The IRS reminds taxpayers that they may elect to use their 2019 earned income to figure the EITC if their 2019 earned income is more than their 2020 earned income. For details, see Publication 596, Earned Income Credit. Taxpayers also have the option of using their 2019 income to figure the Additional Child Tax Credit for 2020.

Millions of Americans received unemployment compensation in 2020, many of them for the first time. This compensation is taxable and must be included as gross income on their tax return.

Taxpayers can elect to have federal taxes withheld from their unemployment benefits or make estimated tax payments, but many do not take these options. In that case, taxes on those benefits will be paid when the 2020 tax return is filed. Taxes can be paid throughout the year. For safe and secure ways to pay taxes electronically go to IRS.gov/payments.

Taxpayers can find more details on taxable unemployment compensation in Tax Topic 418, Unemployment Compensation, or in Publication 525, Taxable and Nontaxable Income, on IRS.gov.

Many individual taxpayers who received a refund on their 2019 tax returns also received interest from the IRS. The interest payments were largely the result of the postponed filing deadline of July 15 due to the COVID-19 pandemic.

The 2019 refund interest payments are taxable, and taxpayers must report the interest on their 2020 federal income tax return.

The IRS will send a Form 1099-INT to anyone who receives interest totaling at least $10. The average refund interest amount is $18, but the amount for each taxpayer varies based on the tax refund that the taxpayer received. Form 1099-INT will be issued no later than February 1, 2021.

The home office deduction is available to qualifying self-employed taxpayers, independent contractors and those working in the gig economy.

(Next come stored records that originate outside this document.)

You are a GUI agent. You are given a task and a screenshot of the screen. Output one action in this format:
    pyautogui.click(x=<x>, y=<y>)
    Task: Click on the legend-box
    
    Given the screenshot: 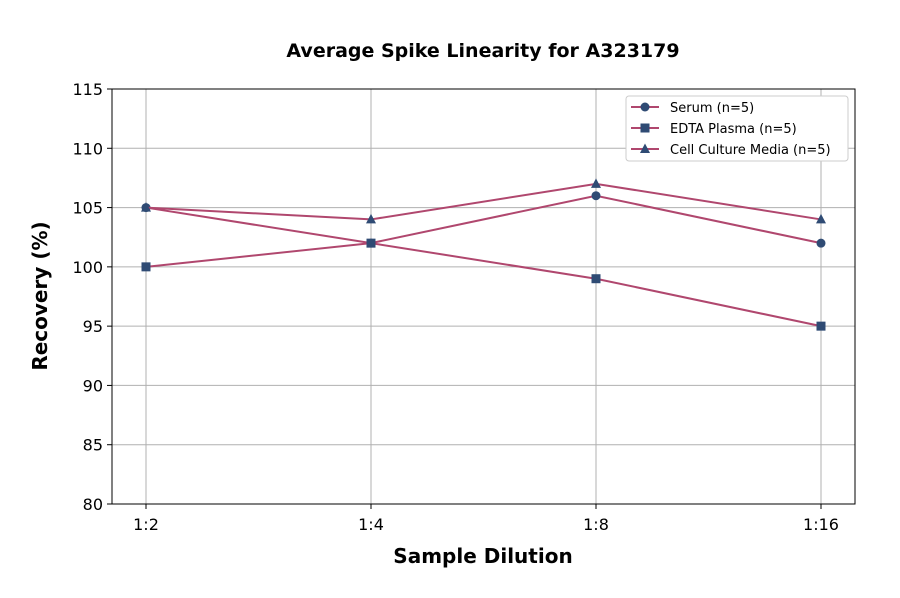 What is the action you would take?
    pyautogui.click(x=737, y=128)
    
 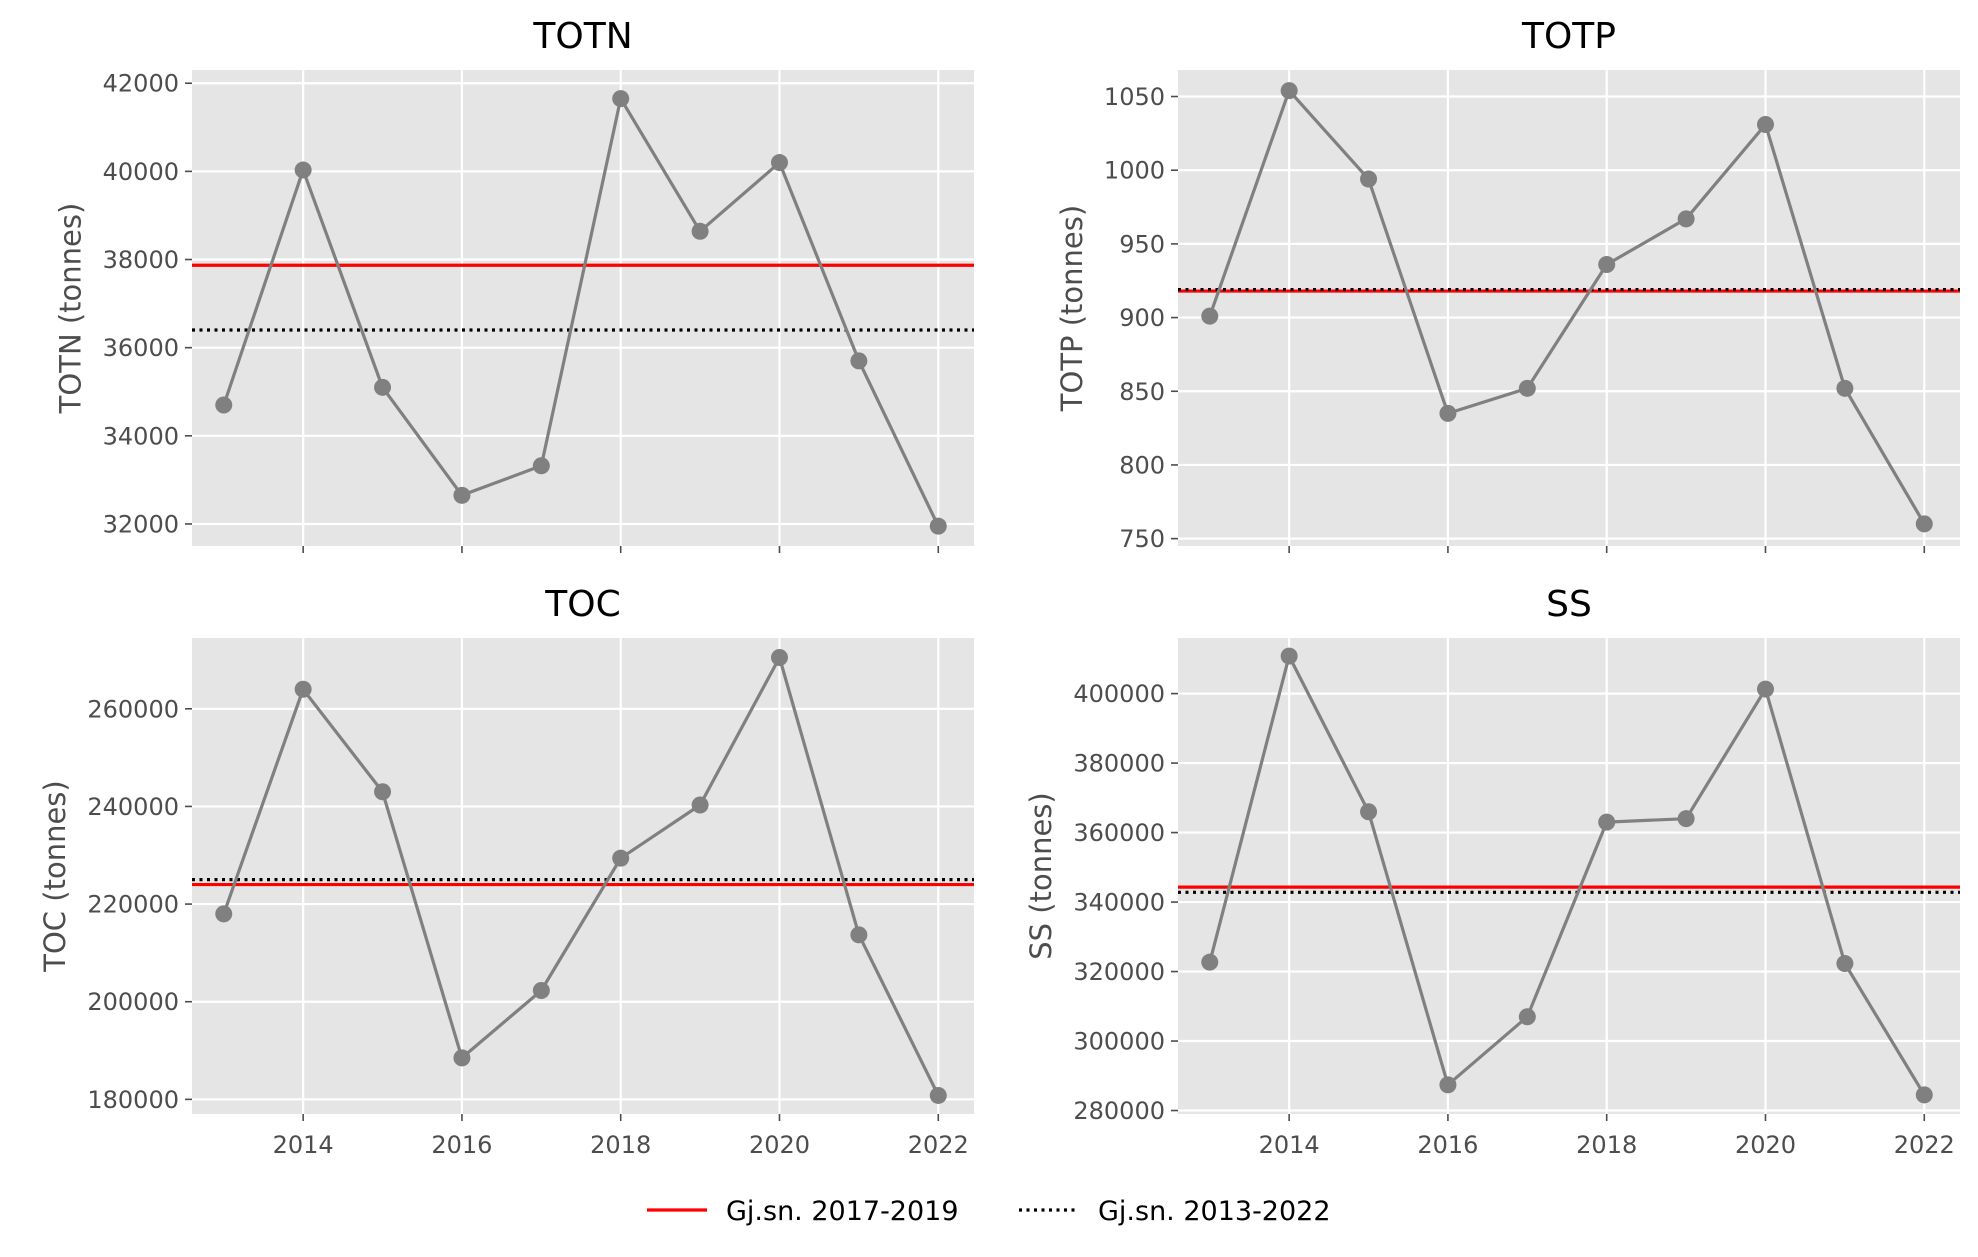 What do you see at coordinates (141, 524) in the screenshot?
I see `y-tick-label: 32000` at bounding box center [141, 524].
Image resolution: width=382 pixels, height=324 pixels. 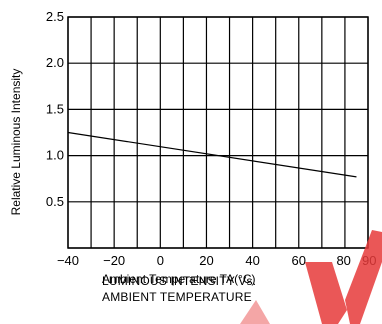 I want to click on y-tick-labels: 0.5 1.0 1.5 2.0 2.5, so click(x=55, y=109).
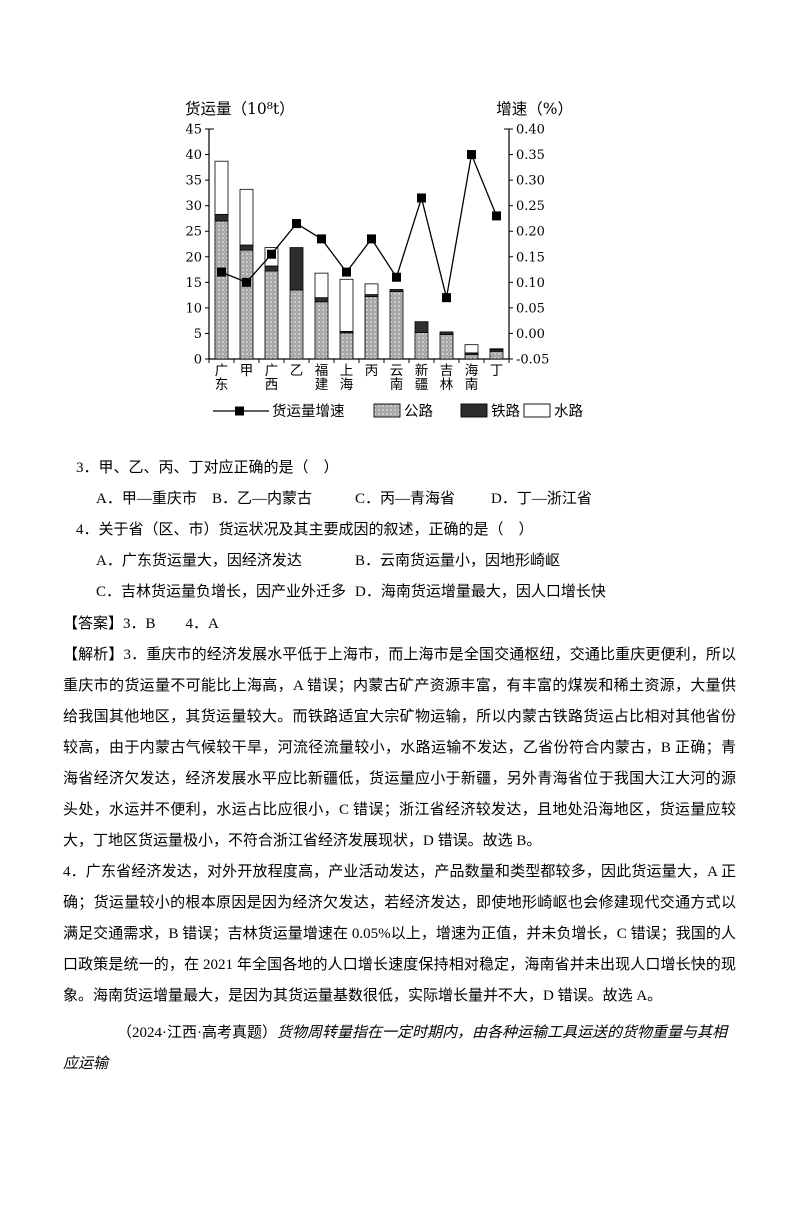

However, the Tax Cuts and Jobs Act suspended the business-use-of-home deduction from 2018 through 2025 for employees. Employees who receive a paycheck or a W-2 exclusively from an employer are not eligible for the deduction, even if they are currently working from home. IRS Publication 587, Business Use of Your Home, provides more on the home office deduction.

Many people found different employment in 2020, including jobs in the gig economy. Taxpayers must report income earned in the gig economy on their tax return. However, gig-economy workers generally do not have taxes withheld from their pay as salaried workers normally do. The IRS encourages people earning income in the gig economy to consider making quarterly estimated tax payments to stay current with their federal tax obligations.

Individuals who take the standard deduction generally cannot claim a deduction for their charitable contributions. However, the CARES Act permits these individuals to claim a limited deduction on their 2020 federal income tax returns for cash contributions made to certain qualifying charitable organizations and still claim the standard deduction. Nearly nine in 10 taxpayers now take the standard deduction and could potentially qualify.

Before making a donation, the IRS reminds people they can check the special Tax Exempt Organization Search (TEOS) tool on IRS.gov to make sure the organization is eligible for tax-deductible donations.

Under this change, individuals can claim a deduction of up to $300 for cash contributions made to qualifying charities during 2020. This deduction does not apply to donated property. The maximum deduction is $150 for married individuals filing separate returns. More information is available in Publication 526, Charitable Contributions, on IRS.gov.

Special tax law provisions may help taxpayers and businesses recover financially from the impact of a disaster, especially when the federal government declares their location to be a major disaster area. Some 2020 tax deadlines in certain counties have been extended into 2021 due to recent wildfires, hurricanes or flooding.